Federalism: A Prop, Not a Principle
Federalism: A Prop, Not a Principle
Donald F. Kettl, University of Texas at Austin
Few ideas in American history hold the same position of reverence as federalism. After all, it is part of the Bill of Rights, with the Tenth Amendment pledge that, “The powers not delegated to the United States by the Constitution, nor prohibited by it to the States, are reserved to the States respectively, or to the people.” Northern and Southern states joined in insisting that the amendment be added before they would vote to ratify the document.
Over the course of the country’s history, however, federalism has not really worked as a principle to guide U.S. government. Instead, it has been a handy prop for politicians to fall back on when it was useful. Along the way, the boundaries between the levels of government have become blurred in ways that the country’s Founders would never recognize.
We made it only to our third president, Thomas Jefferson, before stretching the boundaries of the Tenth Amendment with the admission of Ohio to the union. A special provision of the agreement set aside proceeds from the sale of federal land to support local schools and new roads in the state. There is nothing in the Constitution about federal support of local schools, but the all-purpose clause to “promote the general welfare” in the Constitution’s Preamble provided a ready-made justification for the expansion of the federal government’s role and power.
That makes the basic point: Federalism has always been far more a matter of pragmatism than principle, and it was often a prop in the politics of the time.
This pragmatism allowed the Southern states to insist on states’ rights as a matter of principle, even though it was clearly a tiny fig leaf to cover the national sin of slavery. Afterwards, despite the ratification of the Fourteenth Amendment and its guarantee of “the equal protection of the laws,” some states followed a “separate but equal” doctrine to facilitate continued discrimination against Black Americans.
That did not change until political values caught up with the law in 1954 with the Supreme Court’s Brown v. Board of Education (1954) case, which ruled that separate, discriminatory schools could never be equal. Even so, fierce, often armed, state resistance to racial integration continued through the 1960s.
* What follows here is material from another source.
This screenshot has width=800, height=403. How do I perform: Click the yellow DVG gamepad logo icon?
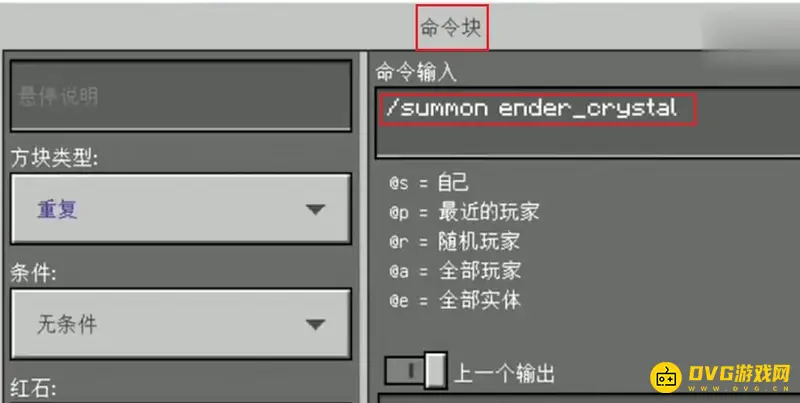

Then there was the financial side of the story. President Herbert Hoover relied on the principle of federalism to stand back as unemployment and hunger swept the country during the Great Depression. After all, the Tenth Amendment made relief a state issue. When Franklin D. Roosevelt became president in 1933, however, he decided that the principle got in the way of pragmatism. His New Deal created a massive cash flow to state and local governments with the largest expansion of federal grant programs to that point in history.
In Lyndon B. Johnson’s Great Society, the Medicaid program distributed healthcare grants to state governments for the poor. Over the next 60 years, the state share of the program became the largest item in their budgets. Environmental protection expanded through grants and regulations aimed at state governments. In addition, local mass transit systems depended on federal aid.
What could be an inherently more local responsibility than K–12 education? But since the Ohio land grants, the federal government has played a heavy role. Visit a school today and you will find a federal program to expand broadband, federal requirements to prevent discrimination, guidelines for educational strategies, a federal report card on the school’s performance, special programs for disabled students, and support for school lunches. The federal government pays 8 percent of the costs of local schools.
And do not forget the federal government’s role in colleges and universities, dating from the Morrill Land Grant program that was created during the Civil War. That program provided aid so every state could create an institution developing expertise in agriculture and mechanical arts. Just consider the vast network of these institutions, which have provided generations of education for working-class children, including students of color.
And consider, as well, what Saturday afternoons in the fall would be without them. The land-grant colleges field some of the best college football teams in the country.
So where is the basic principle of federalism here? We continue to praise the Tenth Amendment and invoke it as a prop whenever there is a federal program we do not like. But the bright line it attempted to draw dissolved even before the ink was dry on the page of the Constitution.
Federalism is fundamentally a way of sharing power in the U.S. system, a way to channel federal money and power to state and local governments while retaining at least a measure of local control.
Visit any of these programs, however, and you will discover the basic truth: it is impossible to tell who is in charge of what. Federalism is a political animal with administrative legs that does not work at all to serve its original purpose.